Japan’s stock markets rose last week, with the Nikkei 225 Index rising 2.04% and the TOPIX Index rising 1.83%. The government announced new measures to assist Japan in dealing with rising inflation, while the yen fell to its lowest level in 24 years, prompting officials to issue new statements. The Japanese yen fell to around JPY 142 per US dollar, down from around JPY 140 the previous week. The yield on a 10-year Japanese government bond fell to 0.23% from 0.24% at the end of the previous week.

To assist the country deal with rising inflation, the government proposed a new package due in October. The package consists of cash assistance for low-income households as well as measures to keep commodity and food prices stable. Prime Minister Fumio Kishida stated that the government’s priority was to protect both households and businesses from the impact of higher import prices caused primarily by the conflict in Ukraine.

Gross domestic product expanded at an annualized rate of 3.5% in the second quarter, higher than the preliminary estimate of 2.2% growth. The economy was boosted by the lifting of coronavirus restrictions, which encouraged business spending and private consumption. While Japan’s economy has now regained its pre-pandemic size, there are some expectations that growth may slow due to the ongoing coronavirus pandemic, supply chain disruptions impeding production, rising prices, and global economic uncertainty.

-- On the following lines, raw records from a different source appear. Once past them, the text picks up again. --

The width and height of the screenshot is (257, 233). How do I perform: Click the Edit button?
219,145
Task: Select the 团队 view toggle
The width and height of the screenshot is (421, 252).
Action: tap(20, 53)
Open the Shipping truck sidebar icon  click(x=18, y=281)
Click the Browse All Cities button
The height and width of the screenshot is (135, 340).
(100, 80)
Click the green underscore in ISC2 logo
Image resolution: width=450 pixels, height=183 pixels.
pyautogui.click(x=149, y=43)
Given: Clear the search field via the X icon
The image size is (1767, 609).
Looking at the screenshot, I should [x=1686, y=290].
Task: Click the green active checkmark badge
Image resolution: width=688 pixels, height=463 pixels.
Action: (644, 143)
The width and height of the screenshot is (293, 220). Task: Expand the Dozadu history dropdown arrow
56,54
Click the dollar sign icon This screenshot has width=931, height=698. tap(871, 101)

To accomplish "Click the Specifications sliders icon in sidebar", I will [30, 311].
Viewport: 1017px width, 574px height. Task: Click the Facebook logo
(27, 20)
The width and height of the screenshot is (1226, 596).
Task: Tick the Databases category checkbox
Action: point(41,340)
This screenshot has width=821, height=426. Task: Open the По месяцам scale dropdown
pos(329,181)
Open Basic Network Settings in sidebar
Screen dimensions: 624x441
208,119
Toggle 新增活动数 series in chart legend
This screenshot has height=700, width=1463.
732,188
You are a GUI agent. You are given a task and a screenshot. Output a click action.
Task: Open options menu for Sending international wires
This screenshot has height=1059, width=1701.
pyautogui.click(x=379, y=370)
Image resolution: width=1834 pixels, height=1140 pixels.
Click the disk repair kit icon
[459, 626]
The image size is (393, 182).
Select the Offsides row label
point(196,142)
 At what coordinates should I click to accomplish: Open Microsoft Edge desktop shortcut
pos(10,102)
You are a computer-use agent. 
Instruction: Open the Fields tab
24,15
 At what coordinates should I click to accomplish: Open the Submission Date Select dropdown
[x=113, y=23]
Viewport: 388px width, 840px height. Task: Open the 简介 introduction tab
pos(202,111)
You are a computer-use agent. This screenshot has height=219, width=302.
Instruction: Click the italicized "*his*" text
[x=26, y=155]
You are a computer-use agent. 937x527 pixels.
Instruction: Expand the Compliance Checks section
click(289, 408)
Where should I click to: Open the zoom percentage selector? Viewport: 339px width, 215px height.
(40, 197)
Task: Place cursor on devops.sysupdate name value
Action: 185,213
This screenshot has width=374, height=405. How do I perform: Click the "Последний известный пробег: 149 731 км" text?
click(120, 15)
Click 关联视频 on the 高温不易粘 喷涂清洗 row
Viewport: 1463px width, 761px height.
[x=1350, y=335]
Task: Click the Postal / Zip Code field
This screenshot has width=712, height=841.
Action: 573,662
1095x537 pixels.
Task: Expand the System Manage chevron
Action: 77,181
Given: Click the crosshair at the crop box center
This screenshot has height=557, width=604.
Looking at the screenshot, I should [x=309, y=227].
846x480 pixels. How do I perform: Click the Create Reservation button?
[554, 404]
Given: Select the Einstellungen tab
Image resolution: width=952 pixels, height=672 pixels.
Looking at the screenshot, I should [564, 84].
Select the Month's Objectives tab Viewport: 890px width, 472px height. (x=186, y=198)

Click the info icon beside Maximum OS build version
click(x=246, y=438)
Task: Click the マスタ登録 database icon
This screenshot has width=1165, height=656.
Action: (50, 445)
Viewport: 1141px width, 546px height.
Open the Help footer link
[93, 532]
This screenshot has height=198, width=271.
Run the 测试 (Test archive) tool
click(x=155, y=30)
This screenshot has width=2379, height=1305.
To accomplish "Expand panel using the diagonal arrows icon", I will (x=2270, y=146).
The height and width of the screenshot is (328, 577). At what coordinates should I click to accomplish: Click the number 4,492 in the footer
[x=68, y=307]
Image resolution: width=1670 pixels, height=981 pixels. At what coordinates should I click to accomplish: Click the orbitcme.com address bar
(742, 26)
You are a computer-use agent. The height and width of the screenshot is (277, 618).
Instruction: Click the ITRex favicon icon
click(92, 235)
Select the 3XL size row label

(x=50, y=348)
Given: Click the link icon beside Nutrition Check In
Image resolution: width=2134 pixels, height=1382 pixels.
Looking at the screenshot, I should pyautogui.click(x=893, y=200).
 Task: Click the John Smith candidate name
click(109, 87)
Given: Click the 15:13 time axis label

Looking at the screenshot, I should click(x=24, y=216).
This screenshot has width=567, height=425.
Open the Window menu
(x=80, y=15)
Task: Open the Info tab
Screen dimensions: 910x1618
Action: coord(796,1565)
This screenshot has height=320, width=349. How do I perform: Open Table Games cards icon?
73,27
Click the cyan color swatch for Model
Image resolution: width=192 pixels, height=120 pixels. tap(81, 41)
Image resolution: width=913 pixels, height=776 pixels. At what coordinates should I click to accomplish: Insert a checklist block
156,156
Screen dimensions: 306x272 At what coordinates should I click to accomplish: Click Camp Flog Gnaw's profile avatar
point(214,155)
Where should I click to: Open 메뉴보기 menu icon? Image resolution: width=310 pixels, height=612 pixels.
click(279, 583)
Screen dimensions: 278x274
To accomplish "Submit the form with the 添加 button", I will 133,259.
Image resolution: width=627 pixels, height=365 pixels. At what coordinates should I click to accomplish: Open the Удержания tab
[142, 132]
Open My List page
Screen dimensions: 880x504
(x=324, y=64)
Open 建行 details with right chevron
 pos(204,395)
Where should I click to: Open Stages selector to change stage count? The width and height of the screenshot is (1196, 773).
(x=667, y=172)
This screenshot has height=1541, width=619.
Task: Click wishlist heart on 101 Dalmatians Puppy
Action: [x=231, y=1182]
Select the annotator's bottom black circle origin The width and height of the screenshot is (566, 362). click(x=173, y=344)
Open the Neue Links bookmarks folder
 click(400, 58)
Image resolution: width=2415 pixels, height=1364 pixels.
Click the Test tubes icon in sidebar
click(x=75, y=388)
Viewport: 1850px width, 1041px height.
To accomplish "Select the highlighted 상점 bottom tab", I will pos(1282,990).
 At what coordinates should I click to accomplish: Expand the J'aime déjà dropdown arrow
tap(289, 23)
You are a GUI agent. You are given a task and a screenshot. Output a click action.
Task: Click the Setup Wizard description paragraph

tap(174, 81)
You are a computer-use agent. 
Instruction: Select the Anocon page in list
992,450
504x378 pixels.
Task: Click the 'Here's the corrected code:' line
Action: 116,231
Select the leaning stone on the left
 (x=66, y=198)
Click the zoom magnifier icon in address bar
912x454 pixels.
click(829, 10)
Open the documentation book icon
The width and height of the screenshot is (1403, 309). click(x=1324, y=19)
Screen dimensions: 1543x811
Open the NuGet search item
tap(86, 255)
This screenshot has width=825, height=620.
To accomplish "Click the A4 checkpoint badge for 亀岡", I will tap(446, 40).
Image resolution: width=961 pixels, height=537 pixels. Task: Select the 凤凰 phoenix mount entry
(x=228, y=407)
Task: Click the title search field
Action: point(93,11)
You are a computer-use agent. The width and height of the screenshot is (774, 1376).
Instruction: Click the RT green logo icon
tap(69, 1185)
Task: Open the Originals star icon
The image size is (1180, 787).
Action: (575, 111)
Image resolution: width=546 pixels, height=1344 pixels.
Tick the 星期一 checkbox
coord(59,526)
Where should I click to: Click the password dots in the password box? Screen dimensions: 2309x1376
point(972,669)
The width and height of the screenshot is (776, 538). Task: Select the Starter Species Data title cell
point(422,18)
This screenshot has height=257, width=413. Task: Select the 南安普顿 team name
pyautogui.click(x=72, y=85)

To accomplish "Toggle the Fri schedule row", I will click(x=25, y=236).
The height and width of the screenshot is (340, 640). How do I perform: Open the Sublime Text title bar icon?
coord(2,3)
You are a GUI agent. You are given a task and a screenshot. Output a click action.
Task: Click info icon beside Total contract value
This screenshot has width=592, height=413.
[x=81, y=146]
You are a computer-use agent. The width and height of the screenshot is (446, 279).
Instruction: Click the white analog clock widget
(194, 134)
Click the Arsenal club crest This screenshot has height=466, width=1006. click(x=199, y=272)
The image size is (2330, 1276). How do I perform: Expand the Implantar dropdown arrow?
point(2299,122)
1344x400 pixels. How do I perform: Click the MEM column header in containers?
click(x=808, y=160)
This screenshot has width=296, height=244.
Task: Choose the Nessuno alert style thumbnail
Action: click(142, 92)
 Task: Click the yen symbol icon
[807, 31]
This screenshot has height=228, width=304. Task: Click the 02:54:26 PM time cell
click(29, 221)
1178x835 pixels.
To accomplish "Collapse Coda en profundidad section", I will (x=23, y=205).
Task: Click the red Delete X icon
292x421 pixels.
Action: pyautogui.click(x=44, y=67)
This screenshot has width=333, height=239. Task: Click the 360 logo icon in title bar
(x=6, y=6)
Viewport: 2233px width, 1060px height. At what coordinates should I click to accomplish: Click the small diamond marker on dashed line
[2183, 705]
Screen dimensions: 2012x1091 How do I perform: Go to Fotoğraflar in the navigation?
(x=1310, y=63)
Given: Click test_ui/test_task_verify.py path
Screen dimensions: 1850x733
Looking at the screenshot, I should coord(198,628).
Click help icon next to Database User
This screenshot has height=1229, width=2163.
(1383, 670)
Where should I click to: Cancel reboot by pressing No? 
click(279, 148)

Stock markets in China rose as tighter monetary data and expectations of additional policy support prompted buying. According to Reuters, the broad, capitalisation-weighted Shanghai Composite Index rose 2.4%, while the blue-chip CSI 300 Index, which tracks the largest listed companies in Shanghai and Shenzhen, rose 1.7%.

Last week, China reduced the amount of foreign currency that domestic banks were required to hold in reserves, to strengthen the yuan. According to a PBOC statement, financial institutions will be required to hold 6% of their foreign currency deposits in reserves beginning September 15, down from the current 8%.

According to the Securities Finance Times, a state-backed news outlet, the PBOC is more concerned with the rate of the yuan’s depreciation than with a specific exchange rate. This year, the Federal Reserve’s hawkish policy has boosted the dollar while weighing on most emerging market currencies. China’s unexpected decision to lower key interest rates in August in order to boost a slowing economy has also contributed to the yuan’s decline.

Last Friday, the yuan recorded its fourth weekly loss against the dollar, according to Reuters, and is down nearly 8% against the greenback this year as of the end of August. Last week the People’s Bank of China (PBOC) set firmer-than-expected guidance for the yuan exchange rate against the U.S. dollar for the 13th straight trading day, a move viewed by analysts as part of the government’s efforts to slow the pace of the currency’s depreciation. Each trading day, China’s central bank releases a so-called daily fixing against the dollar, a reference rate for the onshore yuan that limits its moves by 2% in either direction.